Test 06: SSO using Mobile Applications Assuming you have configured your mobile application for SSO, e.g. Fusion Expenses, proceed to open the mobile application in you mobile device. You are redirected to the XtremeCloud SSO Sign In page, proceed to enter a valid XtremeCloud SSO user name and password. Upon successful authentication you are redirected to the mobile application’s home page.
Figures 20, 21 and 22. SSO with Mobile Fusion Expenses
###Deploying EBS Connector in High Availability Mode
This section outlines some considerations in the overall configuration when deploying the EBS Connector in high availability (HA) mode. The assumption is that a load balancer (LB) is fronting the WebLogic cluster in which the EBS Connector application has been deployed.
When updating profile APPS_AUTH_AGENT, use the LB URL fronting the EBS Connector cluster instead of the EBS Connector application server URL. When registering the EBS Connector with the EBS application, use the LB FQDN instead of the EBS Connector FQDN.
XtremeCloud SSO Considerations
When defining the XtremeCloud SSO application for the EBS Connector in XtremeCloud SSO, use the LB URL fronting the EBS Connector cluster instead of the EBS Connector application server URL.

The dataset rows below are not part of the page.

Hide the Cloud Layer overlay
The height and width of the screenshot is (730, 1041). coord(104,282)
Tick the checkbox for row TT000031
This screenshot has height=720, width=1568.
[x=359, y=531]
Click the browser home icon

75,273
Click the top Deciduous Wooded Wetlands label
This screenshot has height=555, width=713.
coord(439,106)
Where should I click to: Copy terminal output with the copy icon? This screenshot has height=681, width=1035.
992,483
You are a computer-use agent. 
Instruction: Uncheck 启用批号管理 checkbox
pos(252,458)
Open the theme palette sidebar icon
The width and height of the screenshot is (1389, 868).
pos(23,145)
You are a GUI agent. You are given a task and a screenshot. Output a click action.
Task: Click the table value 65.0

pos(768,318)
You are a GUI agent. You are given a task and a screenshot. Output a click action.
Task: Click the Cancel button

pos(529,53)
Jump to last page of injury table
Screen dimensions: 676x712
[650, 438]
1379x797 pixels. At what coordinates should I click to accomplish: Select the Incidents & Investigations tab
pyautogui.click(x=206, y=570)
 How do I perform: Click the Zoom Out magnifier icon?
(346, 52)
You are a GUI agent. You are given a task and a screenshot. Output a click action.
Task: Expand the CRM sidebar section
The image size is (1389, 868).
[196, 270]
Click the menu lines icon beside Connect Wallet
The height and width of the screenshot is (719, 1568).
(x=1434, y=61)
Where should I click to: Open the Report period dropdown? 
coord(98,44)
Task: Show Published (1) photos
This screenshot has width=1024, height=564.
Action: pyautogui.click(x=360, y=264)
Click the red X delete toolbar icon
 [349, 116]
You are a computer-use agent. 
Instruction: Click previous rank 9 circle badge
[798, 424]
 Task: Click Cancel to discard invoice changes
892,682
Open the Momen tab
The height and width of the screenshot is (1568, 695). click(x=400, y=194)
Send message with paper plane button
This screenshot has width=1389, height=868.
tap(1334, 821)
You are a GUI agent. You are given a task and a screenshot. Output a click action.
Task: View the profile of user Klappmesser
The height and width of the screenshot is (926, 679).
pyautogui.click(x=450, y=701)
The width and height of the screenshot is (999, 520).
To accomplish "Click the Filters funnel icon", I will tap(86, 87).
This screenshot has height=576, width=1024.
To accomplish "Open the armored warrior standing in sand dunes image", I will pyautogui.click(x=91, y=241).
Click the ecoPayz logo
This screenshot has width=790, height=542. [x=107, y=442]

EBS Connector Considerations
When defining the app.url paraneter in the bridge.properties file use the LB URL fronting the EBS Connector cluster. When defining the WebLogic data source, target all member servers of the EBS Connector cluster. Additionally, if supported by the LB configure session persistance using cookies with JSESSIONID as the session identifier (Session ID).
Integrating EBS Connector with Third-Party IdPs
This section outlines some aspects in the overall configuration to be considered when deploying the EBS Connector with third-party identity providers and XtremeCloud SSO in a SAML 2.0 federation.
No changes are require or different from the standard configuration with XtremeCloud SSO. In this case the EBS application is unaware of the integration with a third-party identity provider.
XtremeCloud SSO Considerations
XtremeCloud SSO participates in an Open Identity Connect (OIDC) federation playing the role of service provider. The standard XtremeCloud SSO documentation applies for configuring a federation with external identity providers.
Third-Party Identity Provider Considerations The standard third-party documentation for configuring a SAML 2.0 federation applies with the addition of specifying the RelayState parameter pointing to the EBS Connector application URL to redirect users after they have been authenticated. Deploying EBS Connector behind a Reverse Proxy This section outlines some aspects in the overall configuration to be considered when deploying the EBS Connector behind a reverse proxy. This deployment approach is common when exposing the EBS application to the public internet. Reverse Proxy Considerations The EBS Connector and Reverse Proxy should reside in the DMZ. The Reverse Proxy, EBS Connector and EBS application should belong to the same domain. Consider first deploying the Reverse Proxy with EBS and after thoroughly testing proceed with the integration of the EBS Connector and XtremeCloud SSO. XtremeCloud SSO Considerations When defining the XtremeCloud SSO application for the EBS Connector in XtremeCloud SSO, use the Reverse Proxy URL fronting the EBS Connector instead of the EBS Connector application server URL. EBS Connector Considerations When defining the app.url parameter in the bridge.properties file use the Reverse Proxy URL fronting the EBS Connector application.
Eupraxia Labs is constantly looking for better ways to improve customer experience while offering new tools and solutions to optimize the customer journey to the cloud. The EBS Connector represents a step further in that direction.